## [What you should do]
Please print, word for word, every line from the one that contains "Click the blue" through the last line of the records, and nothing else.

## [Dataset content]
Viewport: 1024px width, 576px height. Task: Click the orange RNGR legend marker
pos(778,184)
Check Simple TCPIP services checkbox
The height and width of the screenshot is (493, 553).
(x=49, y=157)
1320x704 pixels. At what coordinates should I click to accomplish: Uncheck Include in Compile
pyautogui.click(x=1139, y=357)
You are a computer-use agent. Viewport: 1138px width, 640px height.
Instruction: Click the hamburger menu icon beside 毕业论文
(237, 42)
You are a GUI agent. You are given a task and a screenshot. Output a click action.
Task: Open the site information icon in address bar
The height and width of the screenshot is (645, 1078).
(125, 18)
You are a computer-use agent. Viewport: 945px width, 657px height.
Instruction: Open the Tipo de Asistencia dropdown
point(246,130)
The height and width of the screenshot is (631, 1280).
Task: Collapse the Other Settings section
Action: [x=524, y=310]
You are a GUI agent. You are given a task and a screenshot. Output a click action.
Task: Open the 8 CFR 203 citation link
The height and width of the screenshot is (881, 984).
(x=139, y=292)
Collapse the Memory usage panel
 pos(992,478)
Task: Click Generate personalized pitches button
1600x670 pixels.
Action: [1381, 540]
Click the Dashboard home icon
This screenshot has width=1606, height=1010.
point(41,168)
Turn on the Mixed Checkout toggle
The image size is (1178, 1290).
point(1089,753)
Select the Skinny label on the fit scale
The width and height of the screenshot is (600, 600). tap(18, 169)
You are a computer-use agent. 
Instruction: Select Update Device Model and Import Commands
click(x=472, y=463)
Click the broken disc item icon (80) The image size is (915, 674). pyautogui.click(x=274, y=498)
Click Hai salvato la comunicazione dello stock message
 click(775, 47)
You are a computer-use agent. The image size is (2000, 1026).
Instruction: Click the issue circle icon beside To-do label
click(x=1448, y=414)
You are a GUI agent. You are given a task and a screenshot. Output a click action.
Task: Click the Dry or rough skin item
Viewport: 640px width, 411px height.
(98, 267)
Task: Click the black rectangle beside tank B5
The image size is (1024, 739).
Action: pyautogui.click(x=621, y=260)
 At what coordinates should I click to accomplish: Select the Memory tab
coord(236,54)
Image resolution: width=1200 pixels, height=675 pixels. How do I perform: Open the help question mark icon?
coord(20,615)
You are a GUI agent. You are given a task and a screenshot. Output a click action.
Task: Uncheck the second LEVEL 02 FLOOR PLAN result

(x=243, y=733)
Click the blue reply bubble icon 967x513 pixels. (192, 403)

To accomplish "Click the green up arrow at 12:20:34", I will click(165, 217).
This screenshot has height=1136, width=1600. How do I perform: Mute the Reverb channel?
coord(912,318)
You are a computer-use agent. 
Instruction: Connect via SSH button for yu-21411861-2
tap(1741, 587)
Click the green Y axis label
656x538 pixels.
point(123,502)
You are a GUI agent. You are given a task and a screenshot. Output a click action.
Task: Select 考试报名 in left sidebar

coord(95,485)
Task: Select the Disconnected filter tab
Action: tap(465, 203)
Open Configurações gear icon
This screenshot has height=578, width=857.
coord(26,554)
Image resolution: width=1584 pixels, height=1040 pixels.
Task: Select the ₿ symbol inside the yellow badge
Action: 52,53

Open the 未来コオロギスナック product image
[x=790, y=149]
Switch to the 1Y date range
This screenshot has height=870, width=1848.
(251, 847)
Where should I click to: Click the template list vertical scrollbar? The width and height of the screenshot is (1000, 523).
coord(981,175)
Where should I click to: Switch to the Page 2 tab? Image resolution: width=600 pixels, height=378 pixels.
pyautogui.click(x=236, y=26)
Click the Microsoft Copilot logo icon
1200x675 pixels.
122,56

## [Written response]
Click the blue reply bubble icon 967x513 pixels. (192, 403)

To accomplish "Click the green up arrow at 12:20:34", I will click(165, 217).
This screenshot has height=1136, width=1600. How do I perform: Mute the Reverb channel?
coord(912,318)
You are a computer-use agent. 
Instruction: Connect via SSH button for yu-21411861-2
tap(1741, 587)
Click the green Y axis label
656x538 pixels.
point(123,502)
You are a GUI agent. You are given a task and a screenshot. Output a click action.
Task: Select 考试报名 in left sidebar

coord(95,485)
Task: Select the Disconnected filter tab
Action: tap(465, 203)
Open Configurações gear icon
This screenshot has height=578, width=857.
coord(26,554)
Image resolution: width=1584 pixels, height=1040 pixels.
Task: Select the ₿ symbol inside the yellow badge
Action: 52,53

Open the 未来コオロギスナック product image
[x=790, y=149]
Switch to the 1Y date range
This screenshot has height=870, width=1848.
(251, 847)
Where should I click to: Click the template list vertical scrollbar? The width and height of the screenshot is (1000, 523).
coord(981,175)
Where should I click to: Switch to the Page 2 tab? Image resolution: width=600 pixels, height=378 pixels.
pyautogui.click(x=236, y=26)
Click the Microsoft Copilot logo icon
1200x675 pixels.
122,56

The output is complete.